[PAGE EXCERPT]:
In general, BSN programs take approximately four years to complete; ADN programs can be completed in approximately 18-24 months. In some cases, nurses choose to take the ADN route to get themselves in the work force sooner, then go back to complete their BSN. Others who may already have a bachelor’s degree but develop an interest in nursing may obtain a BSN more quickly than four years.
Both programs have the core courses needed to teach nursing competencies, as well as the necessary clinical hours that provide hands-on learning experience. The biggest difference between the two programs when it comes to course work is that the BSN includes more classes that provide further scope into the nursing profession, such as management and leadership, social and physical sciences, research, and public health. The BSN includes these courses to bolster students’ understanding of patient care issues as well as their professional development.
Career opportunities and salaries for ADN vs. BSN Registered Nurses may or may not be significant. Like other positions, these differences depend on your state, city, and place of employment.

[TASK REQUIREMENTS]:
Can you reproduce the passage on ADN and BSN nursing programs word for word, from "Both programs have" up to and including "place of employment."?

[DATA SUPPLIED]:
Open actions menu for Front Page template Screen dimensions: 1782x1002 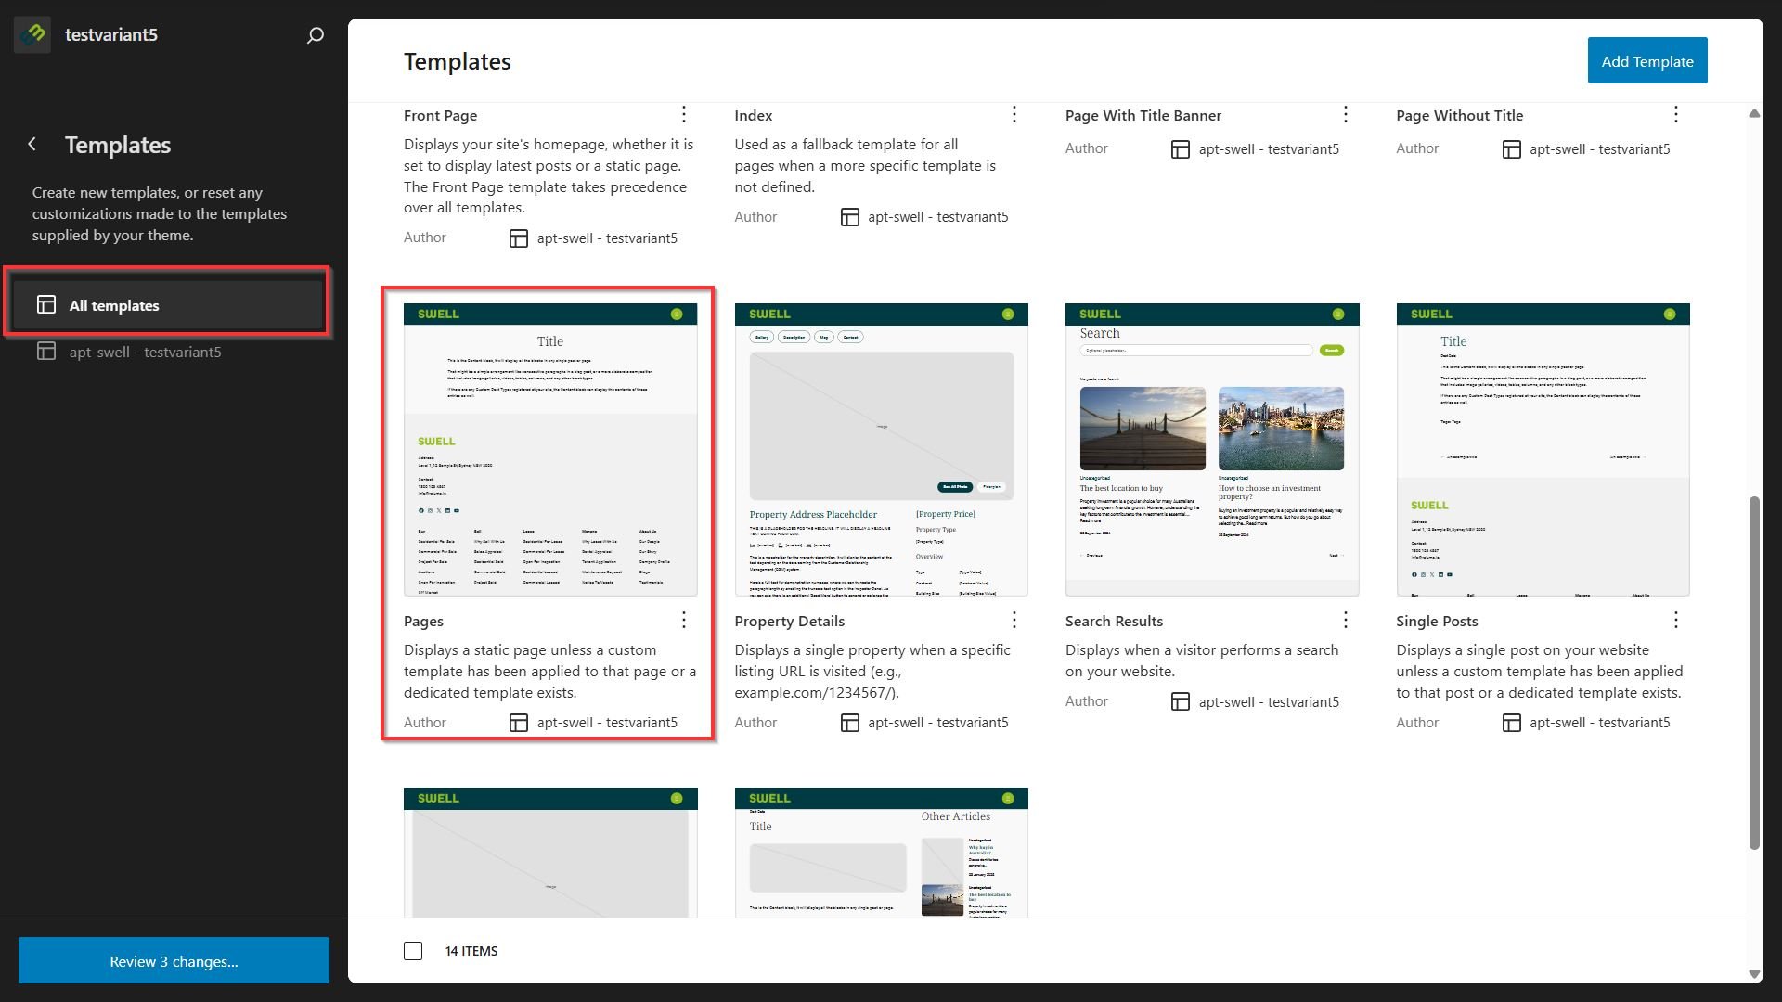click(x=684, y=114)
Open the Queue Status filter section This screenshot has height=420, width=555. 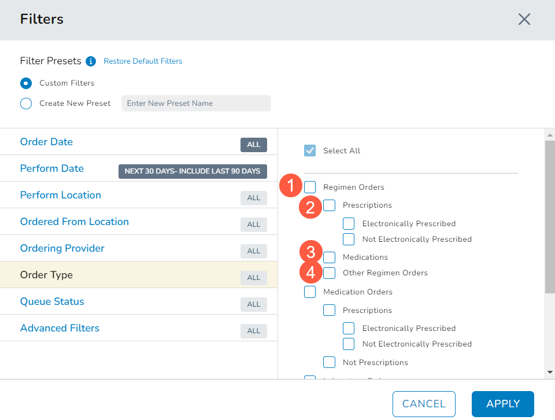click(52, 301)
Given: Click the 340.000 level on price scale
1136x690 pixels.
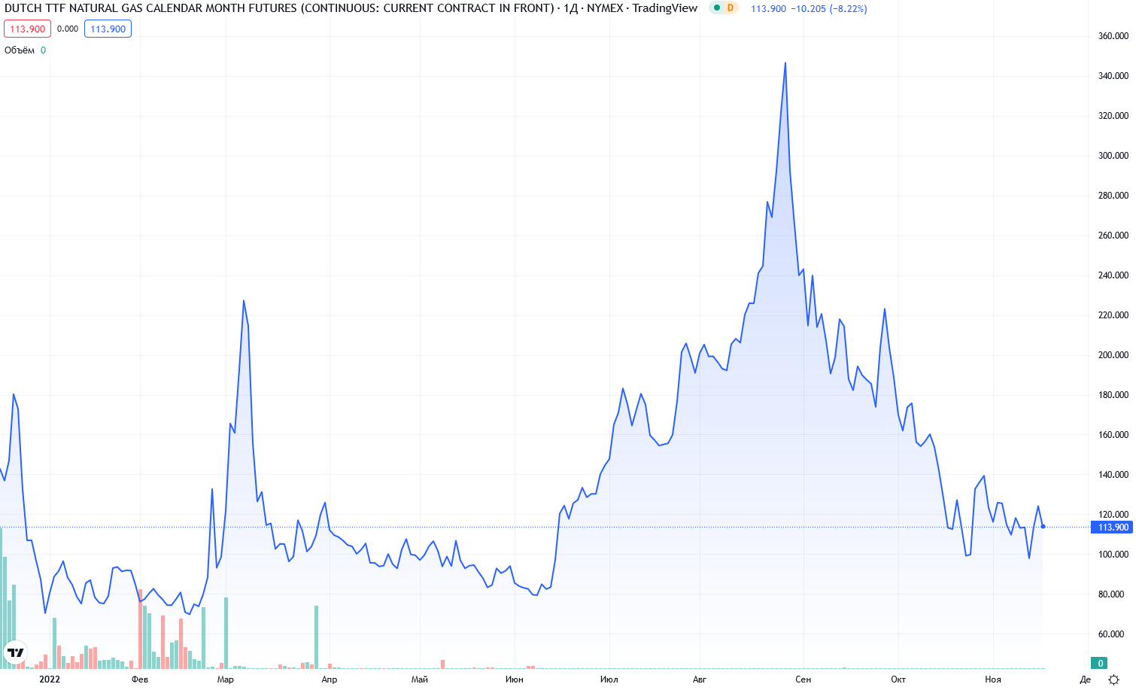Looking at the screenshot, I should coord(1113,76).
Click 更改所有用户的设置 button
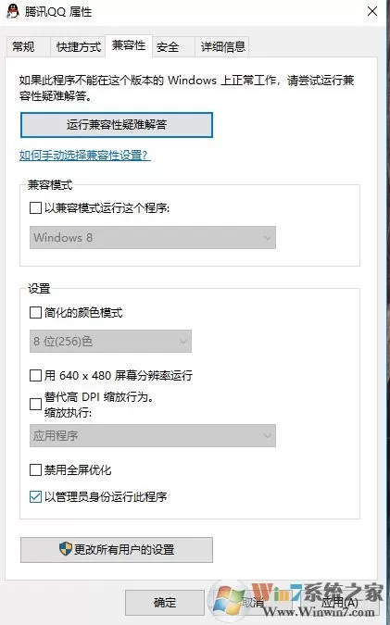 (x=117, y=550)
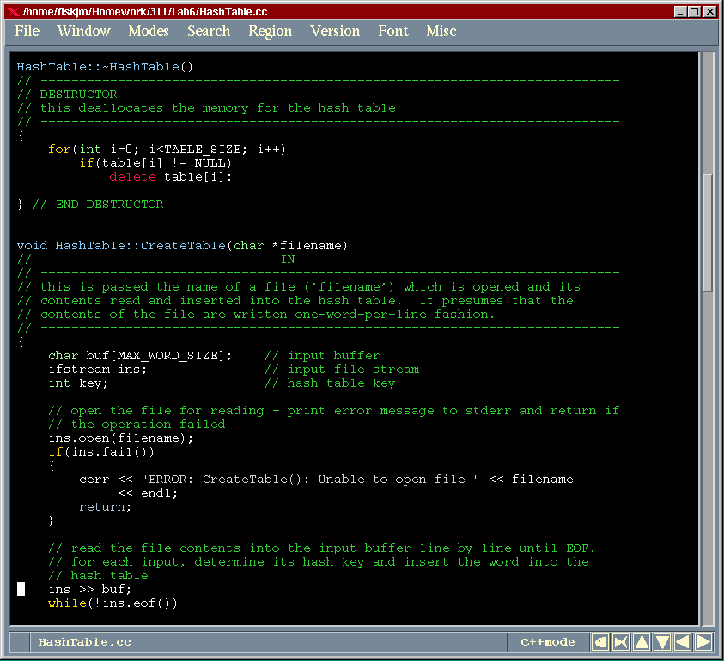
Task: Click the tag-shaped icon in status bar
Action: click(x=600, y=642)
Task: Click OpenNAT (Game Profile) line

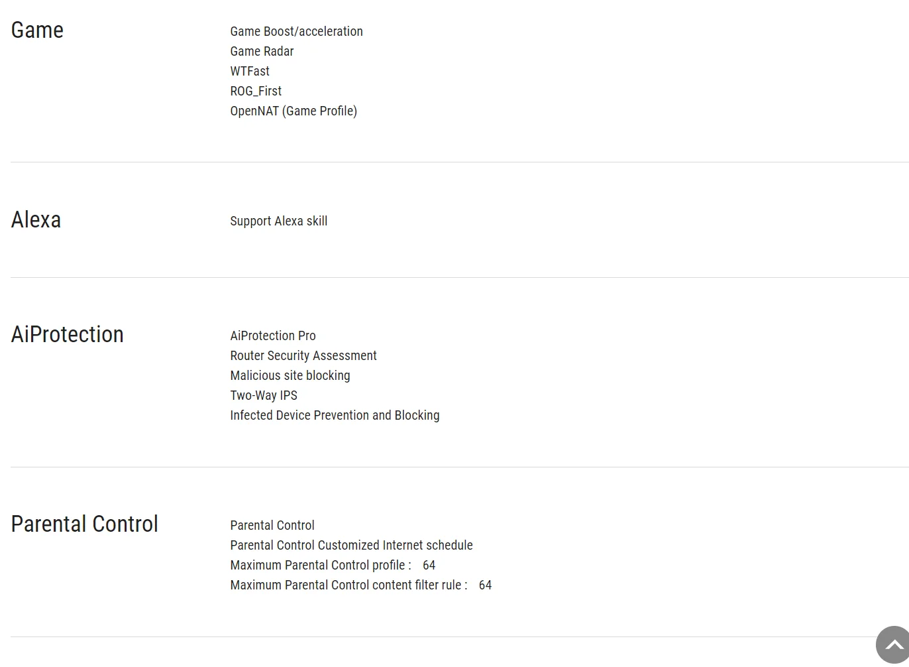Action: pyautogui.click(x=294, y=111)
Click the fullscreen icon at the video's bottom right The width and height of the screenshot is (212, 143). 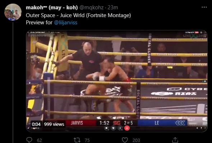(205, 128)
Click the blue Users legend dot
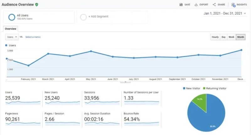Image resolution: width=251 pixels, height=135 pixels. pyautogui.click(x=7, y=46)
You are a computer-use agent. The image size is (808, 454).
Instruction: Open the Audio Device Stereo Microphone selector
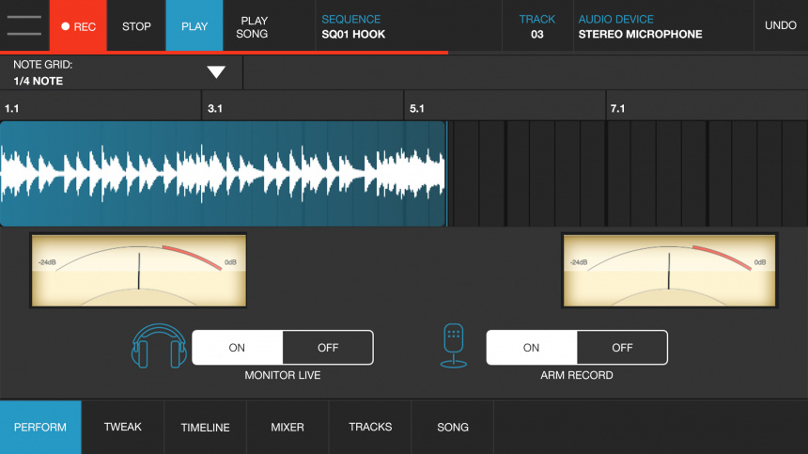tap(662, 26)
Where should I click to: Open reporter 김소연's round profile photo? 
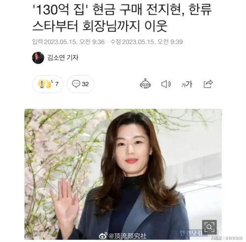pyautogui.click(x=38, y=57)
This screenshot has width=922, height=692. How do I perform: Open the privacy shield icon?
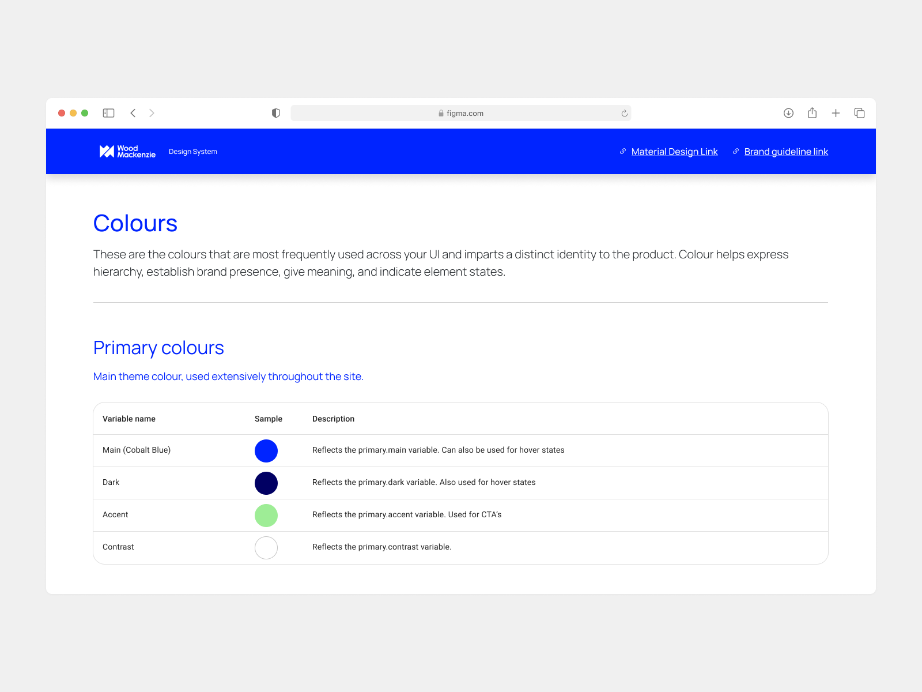point(276,113)
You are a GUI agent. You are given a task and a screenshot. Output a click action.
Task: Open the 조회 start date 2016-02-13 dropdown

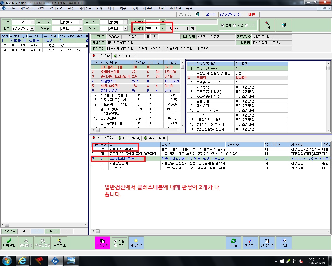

[ANSWER FOR THIS EXERCISE]:
Both programs have the core courses needed to teach nursing competencies, as well as the necessary clinical hours that provide hands-on learning experience. The biggest difference between the two programs when it comes to course work is that the BSN includes more classes that provide further scope into the nursing profession, such as management and leadership, social and physical sciences, research, and public health. The BSN includes these courses to bolster students’ understanding of patient care issues as well as their professional development.
Career opportunities and salaries for ADN vs. BSN Registered Nurses may or may not be significant. Like other positions, these differences depend on your state, city, and place of employment.